Problem => Update the rows below by replacing each "Locate an element on the screen" with "Find an element on the screen", keeping everything else unchanged.

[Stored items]

------

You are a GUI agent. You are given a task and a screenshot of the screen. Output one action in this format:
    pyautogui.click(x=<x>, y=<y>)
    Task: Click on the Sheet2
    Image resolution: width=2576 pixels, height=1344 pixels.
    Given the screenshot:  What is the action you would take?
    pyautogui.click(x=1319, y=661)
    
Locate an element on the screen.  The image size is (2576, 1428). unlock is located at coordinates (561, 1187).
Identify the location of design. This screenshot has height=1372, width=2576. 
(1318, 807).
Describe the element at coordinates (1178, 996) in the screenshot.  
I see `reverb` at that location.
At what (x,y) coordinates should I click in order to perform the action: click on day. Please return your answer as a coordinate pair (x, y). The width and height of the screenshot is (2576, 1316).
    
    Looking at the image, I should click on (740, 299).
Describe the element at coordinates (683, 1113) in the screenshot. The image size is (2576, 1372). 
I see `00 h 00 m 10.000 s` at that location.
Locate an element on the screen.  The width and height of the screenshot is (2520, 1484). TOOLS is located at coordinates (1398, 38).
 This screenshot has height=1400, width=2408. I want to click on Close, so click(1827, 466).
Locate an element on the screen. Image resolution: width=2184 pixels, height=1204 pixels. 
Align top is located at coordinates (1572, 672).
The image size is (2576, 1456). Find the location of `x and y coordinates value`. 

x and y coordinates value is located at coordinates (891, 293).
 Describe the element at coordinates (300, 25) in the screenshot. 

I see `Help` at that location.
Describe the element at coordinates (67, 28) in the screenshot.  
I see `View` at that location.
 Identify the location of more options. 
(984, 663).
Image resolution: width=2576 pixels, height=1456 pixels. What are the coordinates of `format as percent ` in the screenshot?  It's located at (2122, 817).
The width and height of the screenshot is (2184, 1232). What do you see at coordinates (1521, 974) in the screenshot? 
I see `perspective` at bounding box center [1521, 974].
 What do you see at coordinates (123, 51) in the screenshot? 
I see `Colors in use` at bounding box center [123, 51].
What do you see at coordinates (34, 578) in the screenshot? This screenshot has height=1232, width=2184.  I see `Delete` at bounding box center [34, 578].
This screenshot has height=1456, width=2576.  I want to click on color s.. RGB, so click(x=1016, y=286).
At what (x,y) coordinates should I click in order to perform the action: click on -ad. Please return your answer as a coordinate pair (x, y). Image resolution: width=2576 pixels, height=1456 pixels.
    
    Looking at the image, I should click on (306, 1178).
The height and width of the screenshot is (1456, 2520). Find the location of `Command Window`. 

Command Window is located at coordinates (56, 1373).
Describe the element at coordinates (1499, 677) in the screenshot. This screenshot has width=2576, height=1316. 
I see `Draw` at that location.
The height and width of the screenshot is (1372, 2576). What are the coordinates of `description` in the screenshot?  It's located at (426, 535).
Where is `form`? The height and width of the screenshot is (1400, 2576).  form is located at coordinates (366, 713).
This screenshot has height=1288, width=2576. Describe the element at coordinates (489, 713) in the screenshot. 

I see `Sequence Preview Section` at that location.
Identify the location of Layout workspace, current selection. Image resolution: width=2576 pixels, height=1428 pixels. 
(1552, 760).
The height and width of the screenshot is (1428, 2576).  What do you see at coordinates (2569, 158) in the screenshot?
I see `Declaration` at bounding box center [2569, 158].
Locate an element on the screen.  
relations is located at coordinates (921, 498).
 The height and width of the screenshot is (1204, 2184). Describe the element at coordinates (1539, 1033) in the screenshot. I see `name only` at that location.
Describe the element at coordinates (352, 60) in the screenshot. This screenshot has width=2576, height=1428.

------

Written solution =>
You are a GUI agent. You are given a task and a screenshot of the screen. Output one action in this format:
    pyautogui.click(x=<x>, y=<y>)
    Task: Click on the Sheet2
    Image resolution: width=2576 pixels, height=1344 pixels.
    Given the screenshot:  What is the action you would take?
    pyautogui.click(x=1319, y=661)
    
Find an element on the screen.  The image size is (2576, 1428). unlock is located at coordinates (561, 1187).
Identify the location of design. This screenshot has height=1372, width=2576. 
(1318, 807).
Describe the element at coordinates (1178, 996) in the screenshot.  
I see `reverb` at that location.
At what (x,y) coordinates should I click in order to perform the action: click on day. Please return your answer as a coordinate pair (x, y). The width and height of the screenshot is (2576, 1316).
    
    Looking at the image, I should click on (740, 299).
Describe the element at coordinates (683, 1113) in the screenshot. The image size is (2576, 1372). 
I see `00 h 00 m 10.000 s` at that location.
Find an element on the screen.  The width and height of the screenshot is (2520, 1484). TOOLS is located at coordinates (1398, 38).
 This screenshot has height=1400, width=2408. I want to click on Close, so click(1827, 466).
Find an element on the screen. Image resolution: width=2184 pixels, height=1204 pixels. 
Align top is located at coordinates (1572, 672).
The image size is (2576, 1456). Find the location of `x and y coordinates value`. 

x and y coordinates value is located at coordinates (891, 293).
 Describe the element at coordinates (300, 25) in the screenshot. 

I see `Help` at that location.
Describe the element at coordinates (67, 28) in the screenshot.  
I see `View` at that location.
 Identify the location of more options. 
(984, 663).
Image resolution: width=2576 pixels, height=1456 pixels. What are the coordinates of `format as percent ` in the screenshot?  It's located at (2122, 817).
The width and height of the screenshot is (2184, 1232). What do you see at coordinates (1521, 974) in the screenshot? 
I see `perspective` at bounding box center [1521, 974].
 What do you see at coordinates (123, 51) in the screenshot? 
I see `Colors in use` at bounding box center [123, 51].
What do you see at coordinates (34, 578) in the screenshot? This screenshot has height=1232, width=2184.  I see `Delete` at bounding box center [34, 578].
This screenshot has height=1456, width=2576.  I want to click on color s.. RGB, so click(x=1016, y=286).
At what (x,y) coordinates should I click in order to perform the action: click on -ad. Please return your answer as a coordinate pair (x, y). Image resolution: width=2576 pixels, height=1456 pixels.
    
    Looking at the image, I should click on (306, 1178).
The height and width of the screenshot is (1456, 2520). Find the location of `Command Window`. 

Command Window is located at coordinates (56, 1373).
Describe the element at coordinates (1499, 677) in the screenshot. This screenshot has width=2576, height=1316. 
I see `Draw` at that location.
The height and width of the screenshot is (1372, 2576). What are the coordinates of `description` in the screenshot?  It's located at (426, 535).
Where is `form`? The height and width of the screenshot is (1400, 2576).  form is located at coordinates (366, 713).
This screenshot has height=1288, width=2576. Describe the element at coordinates (489, 713) in the screenshot. 

I see `Sequence Preview Section` at that location.
Identify the location of Layout workspace, current selection. Image resolution: width=2576 pixels, height=1428 pixels. 
(1552, 760).
The height and width of the screenshot is (1428, 2576).  What do you see at coordinates (2569, 158) in the screenshot?
I see `Declaration` at bounding box center [2569, 158].
Find an element on the screen.  
relations is located at coordinates (921, 498).
 The height and width of the screenshot is (1204, 2184). Describe the element at coordinates (1539, 1033) in the screenshot. I see `name only` at that location.
Describe the element at coordinates (352, 60) in the screenshot. This screenshot has width=2576, height=1428.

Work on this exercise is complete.